父の場合、しびれと言っても長時間正座した後のようにビリビリと電気が走るような感じではなく、指の感覚が鈍っているような感じらしかった。人によってはビリビリとした感じが続いたり、熱いものを持ってもそれが熱いかどうかしばらくの間わからなかったりするらしい。また、抗がん剤を続けていくとしびれが蓄積され、しびれの範囲も徐々に広くなっていくそうだが、父はとても軽い方で範囲も狭いらしく、もっとひどい人はお茶碗やお箸も自分で持てなくなったり、洋服のボタンも留められなくなったりするという。
「お茶碗が持てなくなったら困る…」診察室で父はそうつぶやいたが、自分はまだマシな方だからがんばろうと思い直したわけではないようだった。毎日毎日事ある毎に手がしびれる、しびれると訴え「1月9日(2度目の抗がん剤)以降みんなだめになってしもうた」とこぼした日もあった。
辛いのかも知れない。私達はその辛さを身をもって理解することは出来ない。味噌汁はお盆に載せて運べばいいし、古新聞は紐でくくるのではなくビニール袋に入れればいい。空豆は予め皮をむいてから食卓に出せばいい。それ以上の日常生活に支障がないなら、抗がん剤を続けていくことの方がずっと大事だと思っていた。
3度目の抗がん剤は1月30日、午後からの予約だった。昼食を家でとり、この日も夫が休みだったので車で病院へ向かった。
診察内容は件の通りだが、嬉しいことがあった。入院中に隣のベッドだったTさんも診察に来ていて、採血コーナーでばったり出会ったのだ。Tさんも術後の抗がん剤治療のため3週間に1度通院しているそうだ。父が退院した翌日に電話で話したきり、もう会えることはないかも知れないし、あまり何度も連絡するのもご迷惑になるかも知れないと思っていたので、私達は約1ヶ月半ぶりの再会を喜んだ。Tさんは、もう抗がん剤も必要ないのでは?と言ってしまいたくなるくらい元気で明るく、毎日スポーツジムに通って体力作りをしている話や家族のために料理を作っていることなどを楽しく聞かせてくれた。そして父を激励してくれた。次の予約日も同じだとわかり、また会いましょうと言って別れた。父も嬉しそうにはにかんでいた。

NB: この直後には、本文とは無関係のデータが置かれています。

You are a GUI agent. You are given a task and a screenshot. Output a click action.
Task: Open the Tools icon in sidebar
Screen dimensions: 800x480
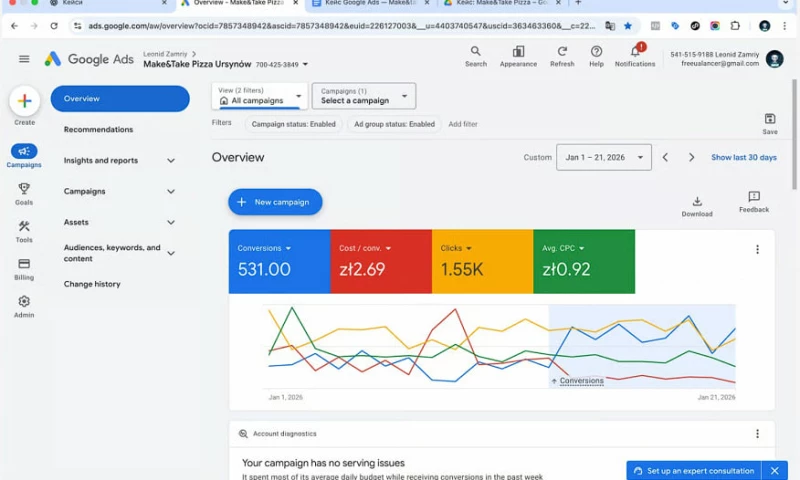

時間帯がずれていると会えないこともあったが、予約日が重なることはこの後もしばらく続き、私達はそのたびに採血コーナーや診察の待合コーナーでお互いに励まし合った。投与する抗がん剤は違っていたので点滴にかかる時間も違ったが、どちらかが先に終わると、カーテンをそっと開けて「じゃあまたね」と声をかけてから帰った。入院中もそうだったが、Tさんの存在に、こうして外来で何度も出会い励まし合えたことに、父も私達もどれだけ救われたかわからない。
「僕達は”がん友”だからね」と入院中にTさんが言ってくれたことがあったが、まさにそうだ。私達は、程度は違えど同じ悩み、苦しみを共有する「がん友」だった。